The cluster mode doesn't upload jars to the driver node. This is a known
issue: https://issues.apache.org/jira/browse/SPARK-4160

On Wed, Dec 27, 2017 at 1:27 AM, Geoff Von Allmen <ge...@ibleducation.com>
wrote:

> I’ve tried it both ways.
>
> Uber jar gives me gives me the following:
>
>    - Caused by: java.lang.ClassNotFoundException: Failed to find data
>    source: kafka. Please find packages at http://spark.apache.org/third-
>    party-projects.html
>
> If I only do minimal packaging and add org.apache.spark_spark-sql-
> kafka-0-10_2.11-2.2.0.jar as a --package and then add it to the
> --driver-class-path then I get past that error, but I get the error I
> showed in the original post.
>
> I agree it seems it’s missing the kafka-clients jar file as that is where
> the ByteArrayDeserializer is, though it looks like it’s present as far as
> I can tell.
>
> I can see the following two packages in the ClassPath entries on the
> history server (Though the source shows: **********(redacted) — not sure
> why?)
>
>    - spark://<ip>:<port>/jars/org.apache.kafka_kafka-clients-0.10.0.1.jar
>    - spark://<ip>:<port>/jars/org.apache.spark_spark-sql-kafka-
>    0-10_2.11-2.2.0.jar
>
> As as side note, i’m running both a master and worker on the same system
> just to test out running in cluster mode. Not sure if that would have
> anything to do with it. I would think it would make it easier since it's
> got access to all the same file system... but I'm pretty new to Spark.
>
> I have also read through and followed those instructions as well as many
> others at this point.
>
> Thanks!
> ​
>
> On Wed, Dec 27, 2017 at 12:56 AM, Eyal Zituny <eyal.zit...@equalum.io>
> wrote:
>
>> Hi,
>> it seems that you're missing the kafka-clients jar (and probably some
>> other dependencies as well)
>> how did you packaged you application jar? does it includes all the
>> required dependencies (as an uber jar)?

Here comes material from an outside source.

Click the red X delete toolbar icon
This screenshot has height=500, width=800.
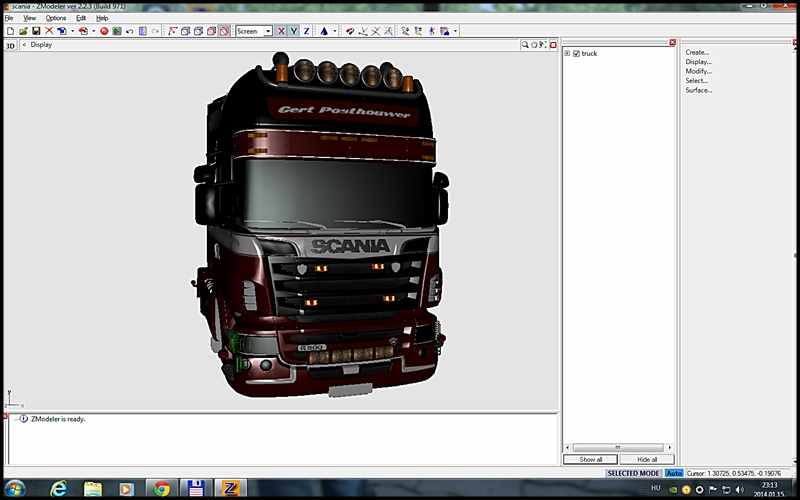[48, 31]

>> if it's not an uber jar you need to pass via the driver-class-path and
>> the executor-class-path all the files\dirs where your dependencies can be
>> found (note that those must be accessible from each node in the cluster)

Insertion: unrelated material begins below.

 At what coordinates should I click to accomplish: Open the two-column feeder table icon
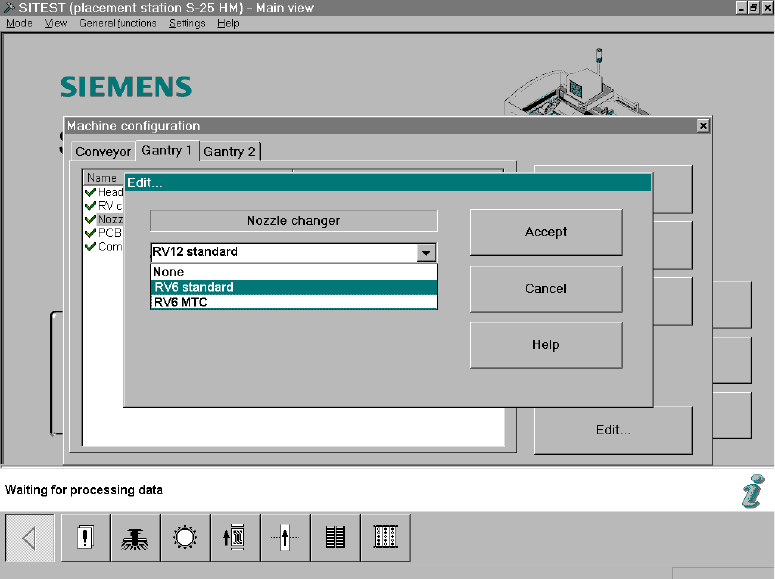point(336,538)
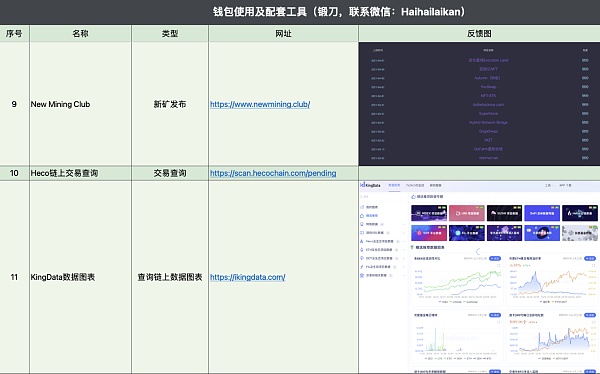Select the New Mining Club feedback image
This screenshot has height=374, width=600.
[479, 104]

>> i suggest to go over the manual
>> <https://spark.apache.org/docs/latest/submitting-applications.html>
>>
>> Eyal
>>
>>
>> On Wed, Dec 27, 2017 at 1:08 AM, Geoff Von Allmen <ge...@ibleducation.com
>> > wrote:
>>
>>> I am trying to deploy a standalone cluster but running into
>>> ClassNotFound errors.
>>>
>>> I have tried a whole myriad of different approaches varying from
>>> packaging all dependencies into a single JAR and using the --packages
>>> and --driver-class-path options.
>>>
>>> I’ve got a master node started, a slave node running on the same system,
>>> and am using spark submit to get the streaming job kicked off.
>>>
>>> Here is the error I’m getting:
>>>
>>> Exception in thread "main" java.lang.reflect.InvocationTargetException
>>>     at sun.reflect.NativeMethodAccessorImpl.invoke0(Native Method)
>>>     at 
>>> sun.reflect.NativeMethodAccessorImpl.invoke(NativeMethodAccessorImpl.java:62)
>>>     at 
>>> sun.reflect.DelegatingMethodAccessorImpl.invoke(DelegatingMethodAccessorImpl.java:43)

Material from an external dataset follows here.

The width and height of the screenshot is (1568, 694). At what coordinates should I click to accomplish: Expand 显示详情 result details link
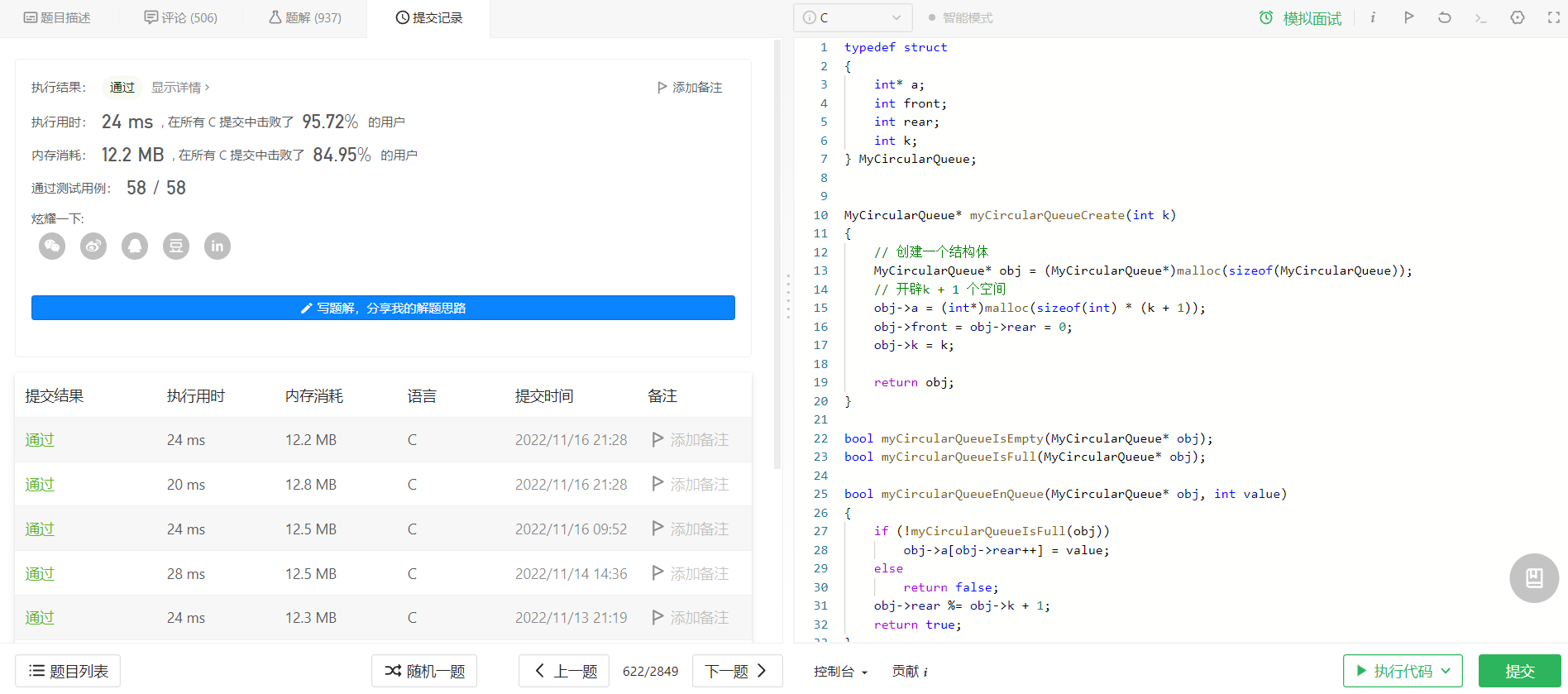(180, 87)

>>>     at java.lang.reflect.Method.invoke(Method.java:498)
>>>     at 
>>> org.apache.spark.deploy.worker.DriverWrapper$.main(DriverWrapper.scala:58)
>>>     at 
>>> org.apache.spark.deploy.worker.DriverWrapper.main(DriverWrapper.scala)
>>> Caused by: java.lang.NoClassDefFoundError: 
>>> org/apache/kafka/common/serialization/ByteArrayDeserializer
>>>     at 
>>> org.apache.spark.sql.kafka010.KafkaSourceProvider$.<init>(KafkaSourceProvider.scala:376)
>>>     at 
>>> org.apache.spark.sql.kafka010.KafkaSourceProvider$.<clinit>(KafkaSourceProvider.scala)
>>>     at 
>>> org.apache.spark.sql.kafka010.KafkaSourceProvider.validateStreamOptions(KafkaSourceProvider.scala:323)
>>>     at 
>>> org.apache.spark.sql.kafka010.KafkaSourceProvider.sourceSchema(KafkaSourceProvider.scala:60)
>>>     at 
>>> org.apache.spark.sql.execution.datasources.DataSource.sourceSchema(DataSource.scala:198)
>>>     at 
>>> org.apache.spark.sql.execution.datasources.DataSource.sourceInfo$lzycompute(DataSource.scala:88)
>>>     at 
>>> org.apache.spark.sql.execution.datasources.DataSource.sourceInfo(DataSource.scala:88)
>>>     at 
>>> org.apache.spark.sql.execution.streaming.StreamingRelation$.apply(StreamingRelation.scala:30)
>>>     at 
>>> org.apache.spark.sql.streaming.DataStreamReader.load(DataStreamReader.scala:150)
>>>     at com.Customer.start(Customer.scala:47)
>>>     at com.Main$.main(Main.scala:23)
>>>     at com.Main.main(Main.scala)
>>>     ... 6 more
>>> Caused by: java.lang.ClassNotFoundException: 
>>> org.apache.kafka.common.serialization.ByteArrayDeserializer
>>>     at java.net.URLClassLoader.findClass(URLClassLoader.java:381)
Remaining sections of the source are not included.